» **Selection**
━━━
Of all my special interests, one for which I have a particular love is the ‘values’ videos of military-industrial corporations. These are enlightening and somehow hilarious; perhaps funnier if they are producing electronic counter-measures rather than missiles. But these are very revealing of the values which rule today, and are well worth examining in this light.
Values, broadly considered, are reifications of the identifiable moral aspects in a corporate constitution. These are not causal entities but at best reflect actual tendencies. The same rule applies here as Maistre notes of political constitutions:
No constitution results from deliberation; the rights of the people are never written, or never except as simple declarations of pre-existing rights not written, of which nothing more can be said, than that they exist because they exist.
Thus values may exist as actual tendencies or as representations, as in boilerplate web pages; and in the latter these effectively amount to no more than marketing. Whether the value is coherent with the activity of the company or not is here irrelevant except for indirectly. What matters is whether the customer acts as if these are their values when making some decision. The actual values may thus be indirectly effective to the extent that they filter through to the opinion of those that have dealt with the company or heard of others dealings with them. If the general opinion plainly contradicts the values on a website then these representations amount to naught.
Of course, here we might ask—what sort of values are these? Surely Raytheon does not pride itself on its mercy, for instance. Indeed, the relevant values are precisely those which Weber notes of Benjamin Franklin:
Honesty is useful, because it assures credit; so are punctuality, industry, frugality, and that is the reason they are virtues. A logical deduction from this would be that where, for instance, the appearance of honesty serves the same purpose, that would suffice, and an unnecessary surplus of this virtue would evidently appear to Franklin’s eyes as unproductive waste.
━━━
» **Given material**
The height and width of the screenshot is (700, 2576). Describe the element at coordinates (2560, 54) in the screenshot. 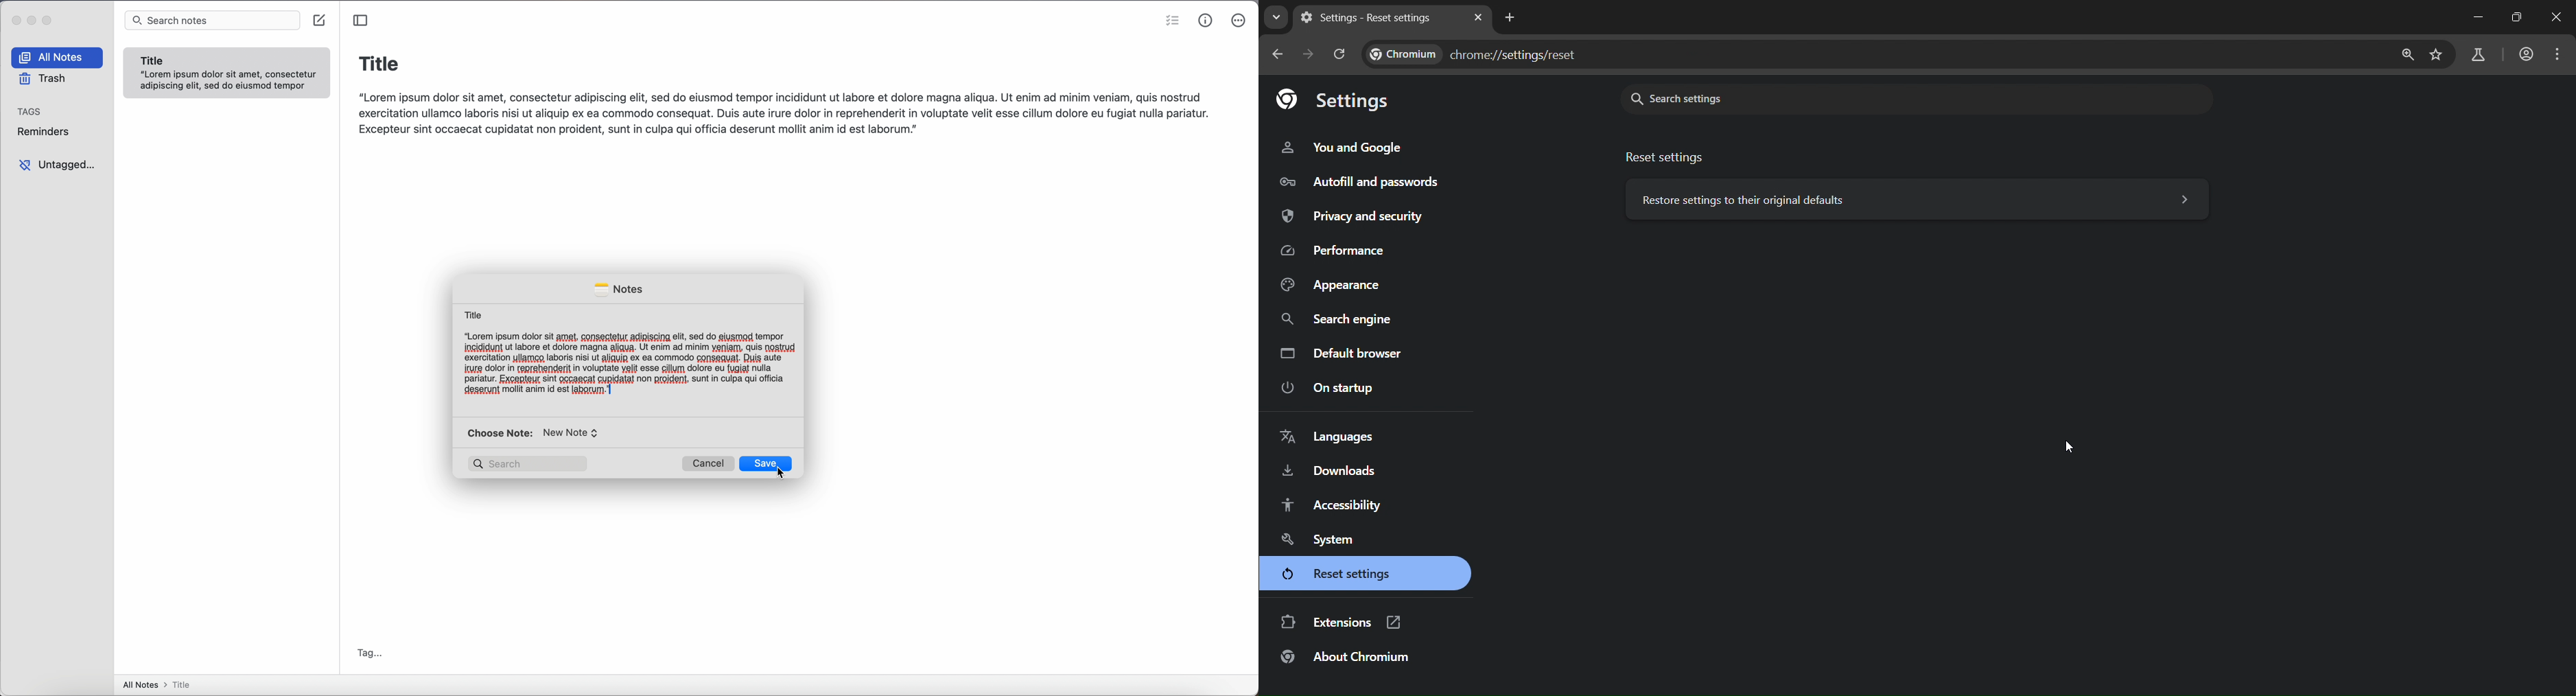

I see `menu` at that location.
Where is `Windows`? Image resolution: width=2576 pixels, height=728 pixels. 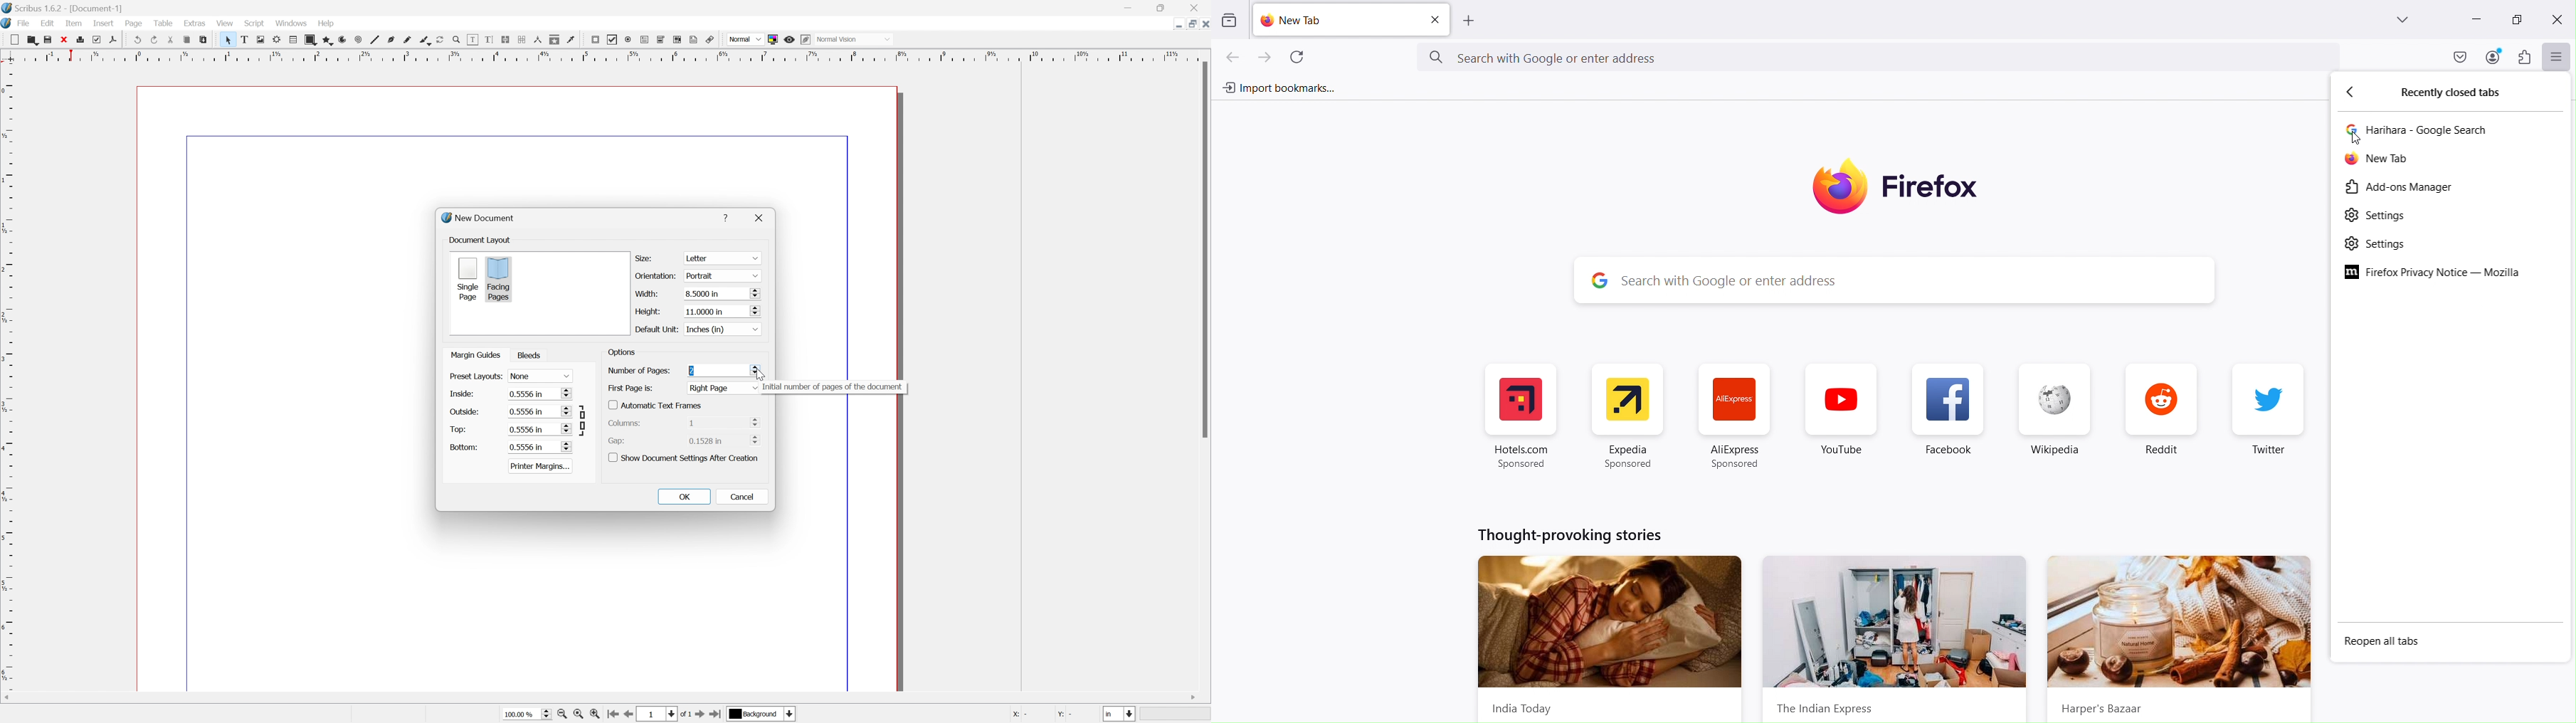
━━━
» **Problem set**
(1) In the essay on corporate values, whose observation about Benjamin Franklin is quoted?
(2) Extend the essay on corporate values, picking up after its final sentence.

» **Results in order**
(1) Weber's.

(2)
By which I mean, as we have already gestured at, the relevant values are, in fact, a single value: utility. This is, moreover, not merely utility in terms of, say, the efficacy of a device or weapons system; it is rather utility in terms of the customer and, hence, demand. Supply necessarily orientates itself to demand, and this means it will position its values so as to create the image—if not actuality—of values corresponding to the customer desires.
Now here, assuming the customer is always right, the utility is plainly considered in financial terms. Of course, this may entail moral aspects insofar as these are legally-enforced; yet so long as the demand is legal, and often perhaps even where it is not, provided it is sufficiently valuable or the likely legal costs are low, then the consideration of ‘values’ is limited to that which serves the customer. This means more or less that the values are internal to the company, that they concern the way a company interacts internally; to the extent that values considered externally are relevant, these will be so primary in terms of their interactions with the customer.
A company which exists only to sell missiles, for instance, is hardly likely to have any qualms about the violence inflicted by missiles; at best they may be reluctant to sell to certain customers, or even be prohibited by sanctions. The corporation exists within the product they sell, and thus their values are usually limited to this as a sole concern. Of course, as in the MBDA Missile Systems video below, this may lead to an apparent absurdity; yet if we consider these are internal corporate values, then it is less so—albeit still very strange.
Still we may ask whether one selling missile systems, for instance, is more or less culpable than one who merely selling the communications equipment involved in this process; it seems natural to think that they would be more culpable, as they are directly involved and do this alone, whereas the communications products may serve a variety of end users. Companies which produce all manner of products are entangled variously in the totality of our civilisation, and it is impossible to separate these to provide for any clear moral analysis:
Who is responsible? No one. There is never anyone responsible. Anywhere. In the whole of our technological society the work is so fragmented and broken up into small pieces that no one is responsible. But no one is free either. Everyone has his own, specific task. And that's all he has to do.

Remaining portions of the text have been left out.